For more information to help risk professionals manage new health technology and data, check out these articles from Risk Management Magazine:

COVID-19 Vaccines: Should You Mandate, Motivate or Educate Employees?

For the past year, employers have grappled with unprecedented workplace safety and human resources challenges, forced to address safety measures that were unfamiliar for many industries. Employees have become accustomed to daily health screening and masks, and human resources has added COVID safety training and enforcement to its job duties. As vaccines are becoming more prevalent, employers have to now decide whether they should vaccinate their workforces. Making this decision can seem daunting and the applicable employment laws can seem overwhelming. However, there are some baseline considerations that may help.

As a threshold matter, employers are obligated under the OSHA General Duty Clause to provide a safe working environment to their employees. At the direction of President Joe Biden, OSHA released new comprehensive guidance regarding COVID workplace safety, including a 16-point list of essential components of a workplace safety program. OSHA recommended that employers make the vaccine available to eligible employees at no cost, and made clear that employers must continue to enforce COVID safety protocols regardless of an employee’s vaccination status “because at this time, there is not evidence that COVID-19 vaccines prevent transmission of the virus from person-to-person.”

Employers now must determine whether they will mandate, motivate, or educate employees to receive the vaccine. They will first have to determine whether the vaccine will provide a safer working environment. While it seems clear that the vaccine will minimize or eliminate the vaccinated individual’s COVID symptoms, it remains unclear whether a vaccinated worker may spread the virus to others. Therefore, a vaccinated workforce may still be a contagious one.   

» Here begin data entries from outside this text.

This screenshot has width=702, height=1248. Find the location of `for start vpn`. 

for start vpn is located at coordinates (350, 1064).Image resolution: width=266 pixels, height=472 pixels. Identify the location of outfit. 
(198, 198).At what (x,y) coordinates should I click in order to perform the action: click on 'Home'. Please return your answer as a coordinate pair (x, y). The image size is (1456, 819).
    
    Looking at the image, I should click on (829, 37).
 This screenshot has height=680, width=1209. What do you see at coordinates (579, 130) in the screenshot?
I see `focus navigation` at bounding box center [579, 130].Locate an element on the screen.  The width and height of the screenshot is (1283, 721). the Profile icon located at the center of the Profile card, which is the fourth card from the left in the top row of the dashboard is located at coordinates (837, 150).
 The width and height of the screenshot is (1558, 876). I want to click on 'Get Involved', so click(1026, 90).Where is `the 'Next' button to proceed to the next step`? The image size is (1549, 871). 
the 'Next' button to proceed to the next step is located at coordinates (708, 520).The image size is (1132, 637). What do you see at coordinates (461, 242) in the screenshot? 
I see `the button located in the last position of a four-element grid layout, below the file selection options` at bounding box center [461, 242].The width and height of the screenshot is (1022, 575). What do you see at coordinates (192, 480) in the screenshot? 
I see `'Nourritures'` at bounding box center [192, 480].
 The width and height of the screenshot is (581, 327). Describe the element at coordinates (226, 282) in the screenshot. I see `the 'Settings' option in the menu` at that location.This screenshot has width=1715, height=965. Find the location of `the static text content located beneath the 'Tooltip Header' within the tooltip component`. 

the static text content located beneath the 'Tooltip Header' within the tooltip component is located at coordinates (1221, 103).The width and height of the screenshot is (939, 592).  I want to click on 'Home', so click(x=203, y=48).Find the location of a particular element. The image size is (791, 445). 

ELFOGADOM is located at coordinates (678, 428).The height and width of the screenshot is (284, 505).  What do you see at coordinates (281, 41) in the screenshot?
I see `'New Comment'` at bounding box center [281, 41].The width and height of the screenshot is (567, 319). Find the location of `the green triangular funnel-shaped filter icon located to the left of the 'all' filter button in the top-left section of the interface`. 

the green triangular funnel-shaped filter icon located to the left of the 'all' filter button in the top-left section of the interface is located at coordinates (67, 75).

Businesses that serve in-person customers may benefit from mandating the vaccine. A local restaurant or retailer may be able to advertise that its staff is vaccinated encouraging patrons to return. While a mandatory vaccine program may be complex, the benefit of returning customers may outweigh the pain of a program. Conversely, in an organization where most employees have remained remote and business has continued at normal levels, the complexity of a mandatory program may not be worth it. In the latter scenario, it may be better to implement a voluntary program, which is easier to administer and has less compliance complexity. Employers will have to weigh the return on investment for each approach.

Employers will also have to determine their appetite for risk. Many initially lean toward a mandatory vaccine approach in an effort to protect employees from becoming seriously ill. However, even mandatory programs pose liability risks for employers. Essentially, there are two schools of thought regarding mandatory vaccine programs:

  1. A vaccinated workforce is essential to safety. A vaccinated workforce will reduce community spread and bring the workforce closer to herd immunity. The fewer employees that become symptomatic or sick, the sooner we may reduce COVID-19’s spread. Likewise, it would be negligent, or a violation of the employer’s General Duty obligations, to not mandate eligible employees to receive the vaccine.
  2. The vaccine is too new to mandate. On the other hand, some believe that it would be negligent, or a violation of an employer’s General Duty to require employees to receive the vaccine, noting that the vaccine is merely under emergency authorization. Consequently, mandating that eligible employees receive the vaccine would create employer liability for any possible harm the vaccine could cause to employees.  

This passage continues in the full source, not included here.